I dati shock di Save the Children: in cinque anni le segnalazioni per possesso di armi sono esplose. I presidi chiedono i metal detector.
L’immagine della scuola come luogo sicuro e di crescita sta lasciando il posto a una realtà inquietante, fatta di lame, tirapugni e violenza gratuita. I dati diffusi dal Polo Ricerche di Save the Children, in collaborazione con i ministeri della Giustizia e dell’Interno, tracciano un quadro allarmante: la circolazione di armi tra i minorenni non è più un fenomeno isolato, ma una vera e propria emergenza sociale.
I numeri di un’emergenza silenziosa
Il dato più drammatico riguarda il raddoppio delle segnalazioni in appena cinque anni. Dal 2019 al 2024, i minori fermati con armi improprie (coltelli, mazze, catene, storditori elettrici) sono passati da 778 a 1.946. Una crescita esponenziale che non accenna a fermarsi: solo nei primi sei mesi del 2025, le segnalazioni sono già oltre mille.
Sebbene l’Italia mantenga tassi di criminalità minorile più bassi rispetto ad altri colossi europei come Germania o Francia, l’aumento della violenza “di strada” e scolastica nel nostro Paese è un segnale che non può essere ignorato.

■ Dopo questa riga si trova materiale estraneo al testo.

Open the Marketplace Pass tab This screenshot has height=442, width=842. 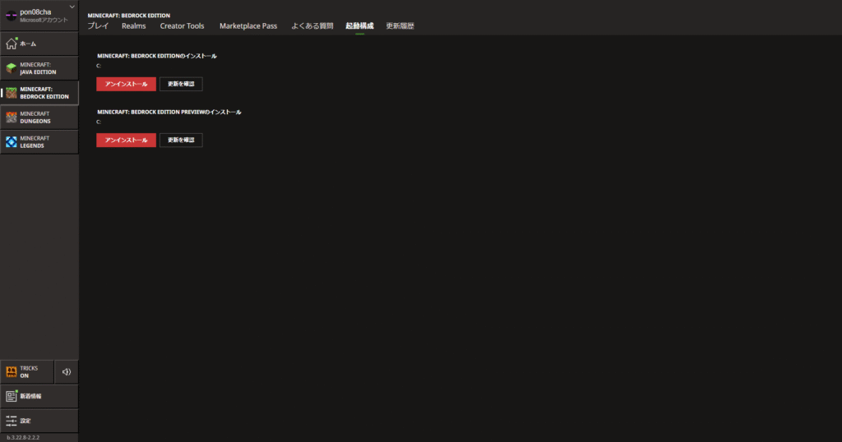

Il grido d’aiuto dei presidi
La tragica morte di Abanoud Youssef, lo studente ucciso proprio all’interno di un istituto a La Spezia, ha segnato un punto di non ritorno. Il timore che le aule si trasformino in zone a rischio ha spinto i dirigenti scolastici a chiedere misure drastiche.
“Non possiamo restare a guardare aspettando il prossimo accoltellamento”, denuncia Attilio Fratta, presidente del sindacato dei dirigenti scolastici. La proposta di installare metal detector all’ingresso degli istituti, un tempo considerata estrema, oggi viene vista da molti come un passo necessario per garantire l’incolumità di studenti e personale. Non è più solo una questione di disciplina, ma di sopravvivenza in un contesto dove il conflitto viene risolto sempre più spesso con la punta di una lama.
Oltre la repressione: una questione giovanile
Mentre la politica discute di sicurezza, le associazioni sottolineano che il problema è più profondo. Giorgia D’Errico di Save the Children invita a non fermarsi alla sola cronaca nera, ma a interrogarsi sul perché così tanti giovani sentano il bisogno di uscire di casa armati. La mancanza di prospettive, il disagio psicologico post-pandemia e la cultura della sopraffazione richiedono interventi che vadano oltre il semplice controllo dei cancelli.
Il rischio, se non si interviene subito, è quello di rassegnarsi a una scuola-fortezza, dove il metallo dei metal detector sostituisce il dialogo e la fiducia.